Some key remains, including the nails and the cut jaw and vertebra, were sent for safekeeping to Tel Aviv University anthropologist Israel Hershkovitz and remained untouched in his lab for years.

After reading Elitzur’s paper, Hershkovitz re-examined the remains. He analyzed the nails using an electron microscope, determining that they did break the bones of the hand, as would occur in crucifixion. This itself is a blow to skeptics, since Romans rarely crucified women, Hershkovitz said.

He also doubts Smith’s finding that the time-worn jaw belonged to a woman.

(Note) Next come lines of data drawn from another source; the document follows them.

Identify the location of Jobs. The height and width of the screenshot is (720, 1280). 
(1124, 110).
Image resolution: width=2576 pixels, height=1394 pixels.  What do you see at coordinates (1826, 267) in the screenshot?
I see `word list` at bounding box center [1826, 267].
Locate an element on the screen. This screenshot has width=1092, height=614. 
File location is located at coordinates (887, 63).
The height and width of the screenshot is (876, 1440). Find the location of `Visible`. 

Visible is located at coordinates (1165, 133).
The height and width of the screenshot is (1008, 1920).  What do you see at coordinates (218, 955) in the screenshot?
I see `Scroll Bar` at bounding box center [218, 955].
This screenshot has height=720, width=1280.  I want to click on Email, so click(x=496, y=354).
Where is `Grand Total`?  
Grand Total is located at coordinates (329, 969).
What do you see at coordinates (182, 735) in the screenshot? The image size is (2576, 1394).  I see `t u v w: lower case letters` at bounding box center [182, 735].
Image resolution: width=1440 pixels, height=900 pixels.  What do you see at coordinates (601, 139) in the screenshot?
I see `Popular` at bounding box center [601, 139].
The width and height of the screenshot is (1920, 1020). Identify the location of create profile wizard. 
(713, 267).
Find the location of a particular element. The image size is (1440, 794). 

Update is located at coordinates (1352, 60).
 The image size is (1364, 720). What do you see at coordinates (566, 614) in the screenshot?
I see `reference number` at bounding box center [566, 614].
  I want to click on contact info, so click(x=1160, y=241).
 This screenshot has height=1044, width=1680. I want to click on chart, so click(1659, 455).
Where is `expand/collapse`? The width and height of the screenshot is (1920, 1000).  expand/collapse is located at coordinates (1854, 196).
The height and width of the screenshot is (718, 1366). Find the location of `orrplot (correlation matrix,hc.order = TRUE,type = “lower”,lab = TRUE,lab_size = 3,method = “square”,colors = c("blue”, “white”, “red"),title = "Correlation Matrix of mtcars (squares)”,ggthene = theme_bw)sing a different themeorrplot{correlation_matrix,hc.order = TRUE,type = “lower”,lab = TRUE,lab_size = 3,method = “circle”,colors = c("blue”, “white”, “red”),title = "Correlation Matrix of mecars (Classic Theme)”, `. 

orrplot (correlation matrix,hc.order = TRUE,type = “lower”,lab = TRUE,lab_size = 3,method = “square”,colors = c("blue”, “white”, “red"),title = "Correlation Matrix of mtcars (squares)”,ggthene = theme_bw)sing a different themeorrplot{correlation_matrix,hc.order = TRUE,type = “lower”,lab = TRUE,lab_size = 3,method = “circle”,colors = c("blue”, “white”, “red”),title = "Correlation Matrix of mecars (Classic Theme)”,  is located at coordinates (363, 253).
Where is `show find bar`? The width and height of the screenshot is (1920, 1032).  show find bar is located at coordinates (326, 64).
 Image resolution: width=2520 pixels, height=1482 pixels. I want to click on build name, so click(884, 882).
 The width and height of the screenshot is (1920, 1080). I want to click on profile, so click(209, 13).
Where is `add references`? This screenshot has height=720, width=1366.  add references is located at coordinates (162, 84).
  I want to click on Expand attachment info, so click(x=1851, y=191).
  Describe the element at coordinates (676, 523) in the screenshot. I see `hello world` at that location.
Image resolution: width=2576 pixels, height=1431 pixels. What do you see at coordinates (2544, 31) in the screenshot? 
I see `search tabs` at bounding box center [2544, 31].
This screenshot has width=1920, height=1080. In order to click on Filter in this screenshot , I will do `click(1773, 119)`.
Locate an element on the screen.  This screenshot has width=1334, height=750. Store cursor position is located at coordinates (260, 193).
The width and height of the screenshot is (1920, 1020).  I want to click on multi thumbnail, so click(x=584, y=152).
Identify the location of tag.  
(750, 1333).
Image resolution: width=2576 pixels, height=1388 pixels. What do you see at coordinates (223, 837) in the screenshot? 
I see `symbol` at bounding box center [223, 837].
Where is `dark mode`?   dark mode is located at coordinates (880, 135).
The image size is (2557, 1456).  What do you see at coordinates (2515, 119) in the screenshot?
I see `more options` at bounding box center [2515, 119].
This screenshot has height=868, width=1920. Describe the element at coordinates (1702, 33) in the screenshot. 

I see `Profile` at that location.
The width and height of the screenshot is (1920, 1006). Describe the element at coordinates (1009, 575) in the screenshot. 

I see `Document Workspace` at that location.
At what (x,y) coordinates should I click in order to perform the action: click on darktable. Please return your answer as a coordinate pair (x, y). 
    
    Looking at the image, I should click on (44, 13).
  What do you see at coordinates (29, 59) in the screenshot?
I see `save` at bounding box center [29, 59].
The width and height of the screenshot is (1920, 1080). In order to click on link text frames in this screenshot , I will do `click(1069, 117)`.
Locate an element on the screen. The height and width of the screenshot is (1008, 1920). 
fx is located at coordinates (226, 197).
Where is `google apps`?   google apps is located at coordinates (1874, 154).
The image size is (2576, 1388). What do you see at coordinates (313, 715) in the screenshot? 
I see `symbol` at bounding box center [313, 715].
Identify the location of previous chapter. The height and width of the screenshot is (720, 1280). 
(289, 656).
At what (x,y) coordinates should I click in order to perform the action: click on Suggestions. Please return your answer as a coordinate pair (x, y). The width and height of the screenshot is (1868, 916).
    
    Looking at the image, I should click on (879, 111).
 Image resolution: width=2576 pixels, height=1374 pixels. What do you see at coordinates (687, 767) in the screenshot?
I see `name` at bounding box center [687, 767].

[…] Hershkovitz has been trying to extract DNA from the jaw in order to confirm whether it belonged to a man or a woman. Though that would not confirm Mattathiah’s identity, it would give weight to all the other evidence that points to him, he said.

“Once you remove the idea that the cut mandible belonged to a woman, you are left with all the other elements that prove that this is Mattathiah,” he said. “In this case, the writing was literally on the wall.”